Plus modeste, parce que selon l’einsteinien nous ne pouvons pas connaître certaines choses que l’absolutiste pense au contraire pouvoir approcher : le temps et l’espace réels. Plus outrecuidant, parce que le relativiste affirme qu’il n’y a pas de réalité autre que celle qui est accessible à l’observation. Pour lui inconnaissable et inexistant sont presque synonymes. C’est pourquoi Henri Poincaré qui fut, avant Einstein, le plus profond des relativistes répétait sans cesse que les questions concernant l’espace et le temps absolus n’ont « aucun sens ».

En définitive les einsteiniens ont fait leur devise du mot d’Auguste Comte : Tout est relatif et cela seul est absolu.

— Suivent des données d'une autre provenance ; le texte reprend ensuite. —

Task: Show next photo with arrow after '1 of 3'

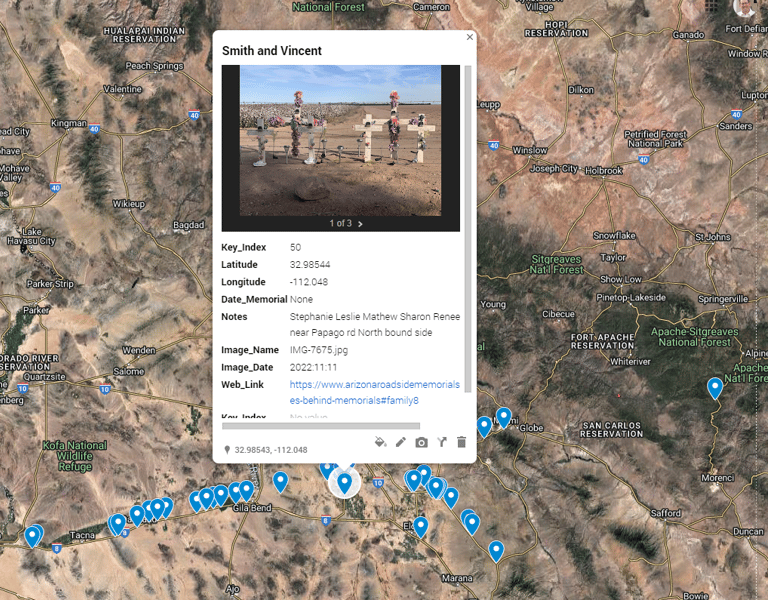Action: (x=360, y=224)
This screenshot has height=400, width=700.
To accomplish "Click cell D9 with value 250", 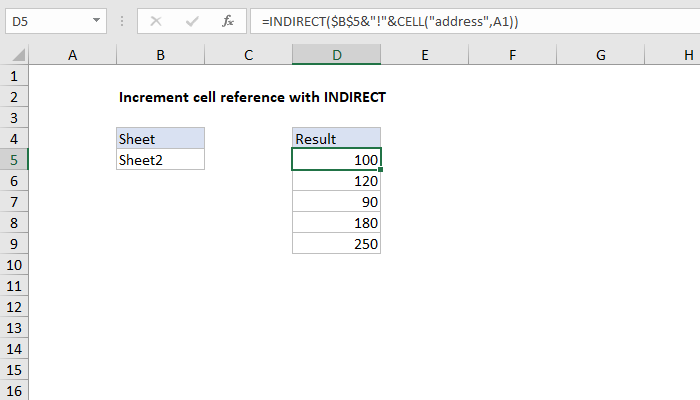I will [336, 244].
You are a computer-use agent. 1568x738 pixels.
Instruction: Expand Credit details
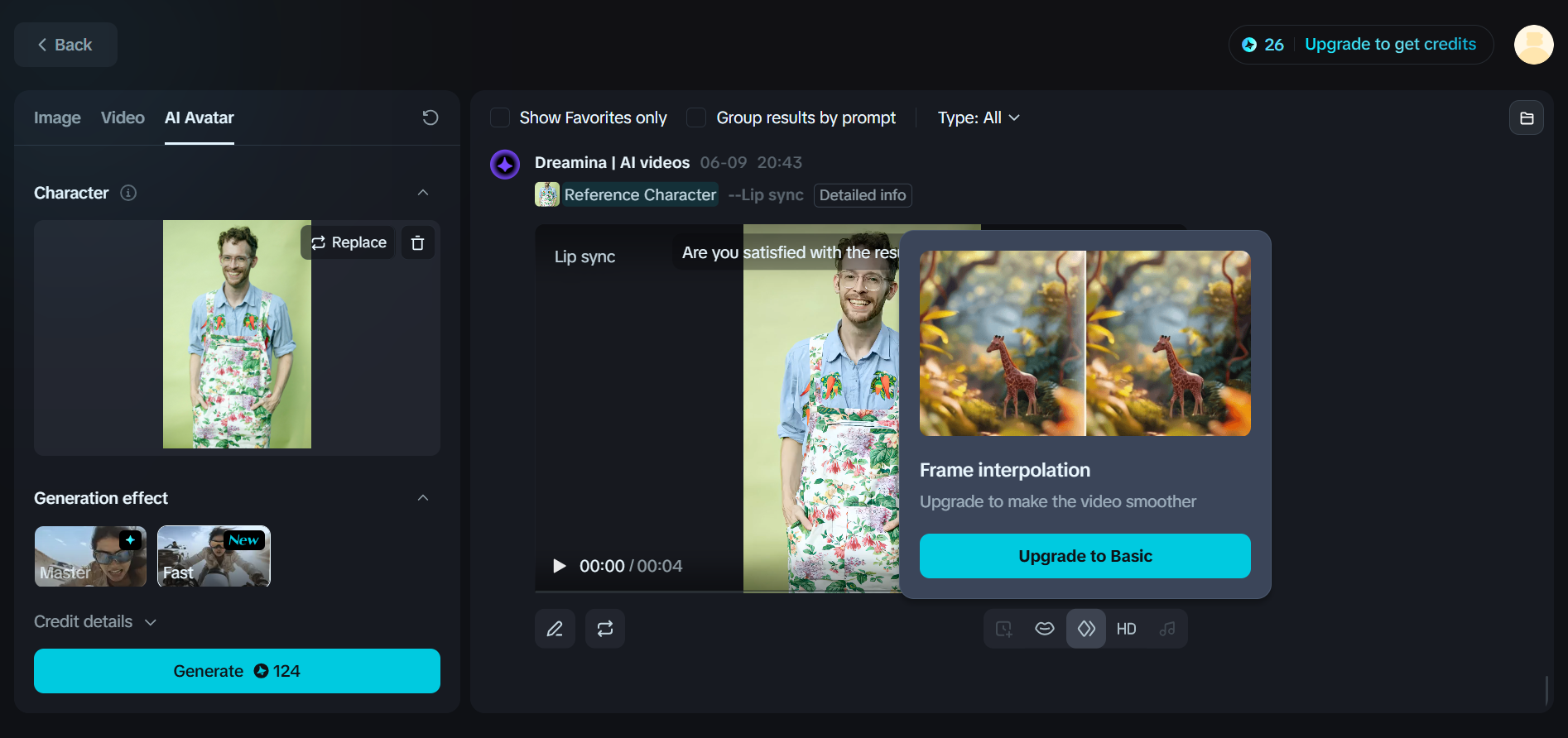(94, 621)
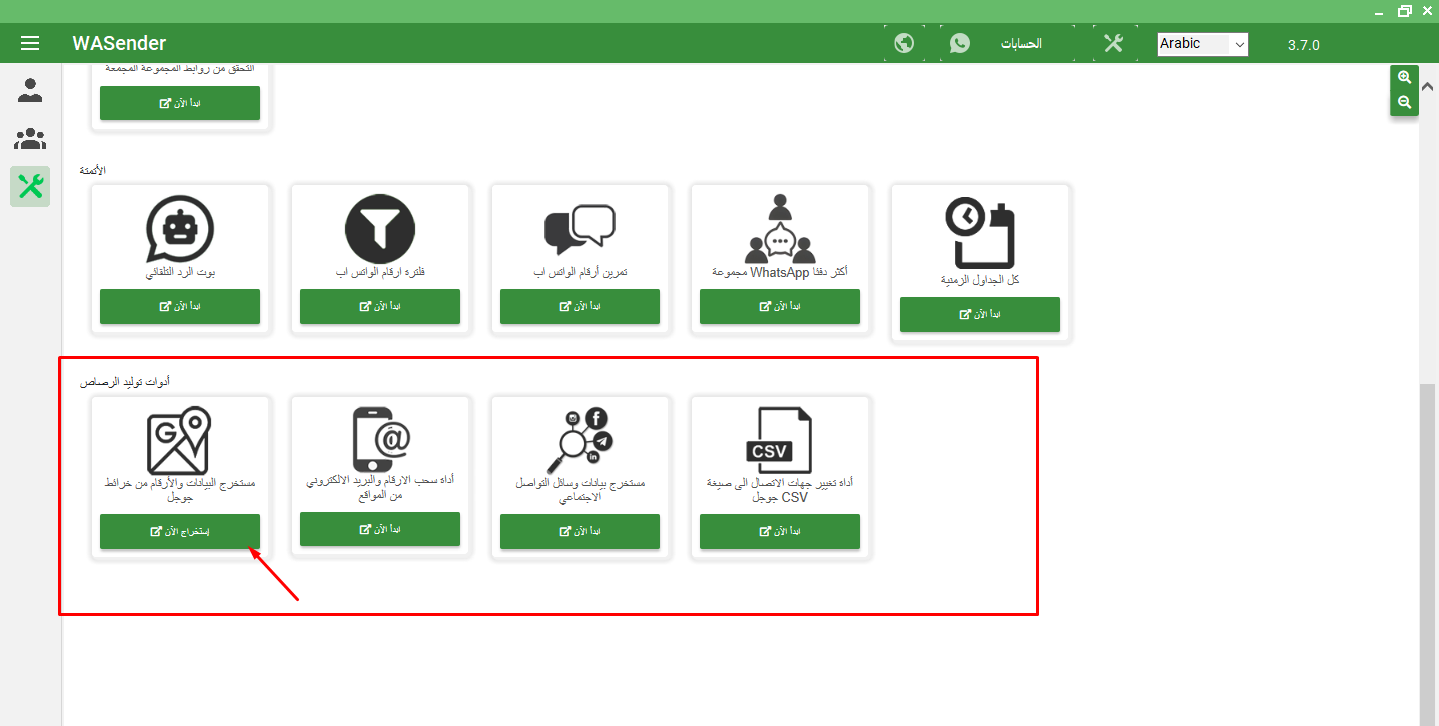Open the hamburger menu

[x=30, y=43]
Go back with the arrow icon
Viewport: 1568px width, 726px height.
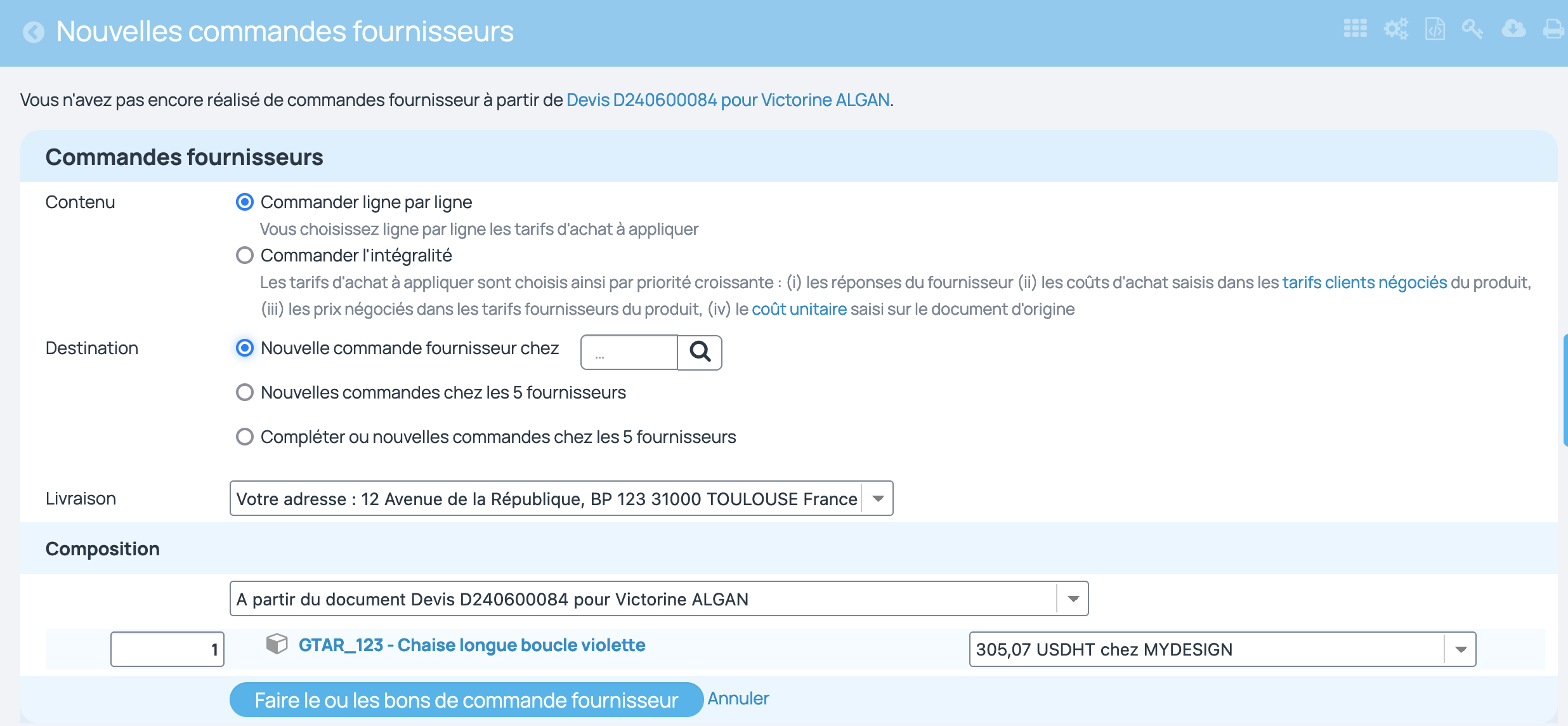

En face, Newton dont Henri Poincaré se refusait énergiquement à admettre les prémisses spatio-temporelles, et avec lui la science classique, ont une attitude que Newton a admirablement définie lui-même lorsqu’il écrivait : « Je ne suis qu’un enfant qui joue sur le rivage, m’amusant à trouver de temps en temps un caillou mieux poli ou un coquillage plus beau que d’ordinaire, pendant que le grand océan de la vérité reste toujours inexploré devant moi. » Newton affirme que cet océan est inexploré, seulement il affirme qu’il existe, et de la forme des coquillages trouvés, il déduit certaines des qualités de cet océan, et notamment celles qu’il appelle le temps et l’espace absolus.

Einsteiniens et newtoniens sont d’accord pour penser que le monde extérieur n’est pas aujourd’hui totalement réductible à la science. Mais leur agnosticisme a des limites différentes. Les newtoniens croient que, si extérieur que nous soit le monde, il ne l’est pas au point que le temps réel et l’espace réel nous soient inaccessibles. Les einsteiniens sont d’un autre avis. Ce qui les sépare c’est seulement une question de degré dans le scepticisme.

Toute la controverse se ramène à une contestation de frontières entre deux agnosticismes.